South Korean attitudes will form a second constraint on Moon’s approach to foreign policy. While there is agreement on the need for a clean start domestically, public approval for the security alliance with Washington and anxieties about China are high, while expectations for cooperation with North Korea are low. The South Korean public has moved in a conservative direction on major foreign policy issues over the past decade, and it will take time to build a successful record for the progressive Moon administration to reverse this trend.

A different international landscape

Third, the international landscape has changed drastically during the last decade, making it more difficult for Moon to implement many elements of his platform that had once been priorities under Roh Moo-hyun.

North Korea’s pursuit of nuclear weapons has advanced and Kim Jong Un has tied his survival to the nuclear project.

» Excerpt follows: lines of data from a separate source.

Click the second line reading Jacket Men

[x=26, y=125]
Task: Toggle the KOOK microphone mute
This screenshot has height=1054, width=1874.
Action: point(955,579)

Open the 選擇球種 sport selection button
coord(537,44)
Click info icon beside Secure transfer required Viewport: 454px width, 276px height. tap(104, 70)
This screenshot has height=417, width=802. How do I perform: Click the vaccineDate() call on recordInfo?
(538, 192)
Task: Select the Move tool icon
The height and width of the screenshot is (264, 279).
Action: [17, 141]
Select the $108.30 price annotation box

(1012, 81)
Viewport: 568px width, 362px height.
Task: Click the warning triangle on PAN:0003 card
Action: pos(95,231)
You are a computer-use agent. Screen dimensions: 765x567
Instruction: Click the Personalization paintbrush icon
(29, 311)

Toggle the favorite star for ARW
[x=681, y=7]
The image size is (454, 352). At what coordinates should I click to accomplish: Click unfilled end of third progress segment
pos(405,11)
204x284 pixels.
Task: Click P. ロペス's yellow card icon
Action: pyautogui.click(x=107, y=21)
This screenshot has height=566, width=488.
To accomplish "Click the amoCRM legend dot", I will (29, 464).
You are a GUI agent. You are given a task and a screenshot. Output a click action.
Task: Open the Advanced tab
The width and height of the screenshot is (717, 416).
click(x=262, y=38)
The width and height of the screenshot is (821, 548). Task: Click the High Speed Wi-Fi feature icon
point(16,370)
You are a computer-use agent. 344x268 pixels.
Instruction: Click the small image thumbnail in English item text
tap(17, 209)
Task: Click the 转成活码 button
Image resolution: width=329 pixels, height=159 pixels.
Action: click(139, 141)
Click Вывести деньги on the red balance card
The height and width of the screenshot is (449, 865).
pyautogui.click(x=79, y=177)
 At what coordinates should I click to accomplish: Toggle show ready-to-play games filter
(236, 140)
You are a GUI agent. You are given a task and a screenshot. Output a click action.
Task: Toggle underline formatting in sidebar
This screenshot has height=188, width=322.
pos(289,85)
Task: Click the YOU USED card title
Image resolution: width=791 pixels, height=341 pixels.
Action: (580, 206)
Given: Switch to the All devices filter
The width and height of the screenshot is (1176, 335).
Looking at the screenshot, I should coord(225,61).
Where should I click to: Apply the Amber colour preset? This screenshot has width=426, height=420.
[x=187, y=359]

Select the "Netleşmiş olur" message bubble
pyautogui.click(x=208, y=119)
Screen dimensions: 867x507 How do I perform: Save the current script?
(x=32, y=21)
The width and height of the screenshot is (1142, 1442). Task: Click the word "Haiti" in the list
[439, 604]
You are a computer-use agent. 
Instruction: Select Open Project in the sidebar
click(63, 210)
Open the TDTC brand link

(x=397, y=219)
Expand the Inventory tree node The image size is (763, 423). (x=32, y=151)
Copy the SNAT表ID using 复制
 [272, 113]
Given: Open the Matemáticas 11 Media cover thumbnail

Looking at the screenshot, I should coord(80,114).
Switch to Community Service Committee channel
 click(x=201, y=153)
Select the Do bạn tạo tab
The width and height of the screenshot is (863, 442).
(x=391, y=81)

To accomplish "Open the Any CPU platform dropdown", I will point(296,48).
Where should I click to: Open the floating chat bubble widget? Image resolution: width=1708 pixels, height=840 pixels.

UN Security Council resolutions restrict many economic activities that were permissible when Moon was last in power. South Korean companies, burned by the closure of the Kaesong Industrial Complex in North Korea, have moved on.

Moon and his advisors will have to convince North Korea to reverse its nuclear trajectory before dreams of a common Korean market will be feasible.

Fourth, U.S. President Donald Trump’s administration has moved forward in setting its policy toward North Korea while South Korea has been caught up in its own political leadership vacuum. Moon Jae-in comes into office as the concrete has begun to set on Trump administration preferences, albeit still self-contradictory and uncertain.

Little room for error

To be an effective advocate for South Korean interests, the liberal Moon must figure out both how to talk to Trump and how not to push buttons that might jeopardize the relationship.  The fact that Moon inherits deeper mechanisms for coordination between Washington and Seoul than existed a decade ago under Roh Moo-hyun will help keep the alliance moving in the right direction, but bad chemistry between the two leaders would do much to undermine deeply shared U.S.-ROK interests in a non-nuclear peninsula and a prosperous Northeast Asia.

To achieve success, Moon Jae-in must restore South Korea’s confidence in the institutions of leadership at home while navigating a narrowing strategic space in Northeast Asia. It is a daunting task. Time will tell if Moon is up for the job.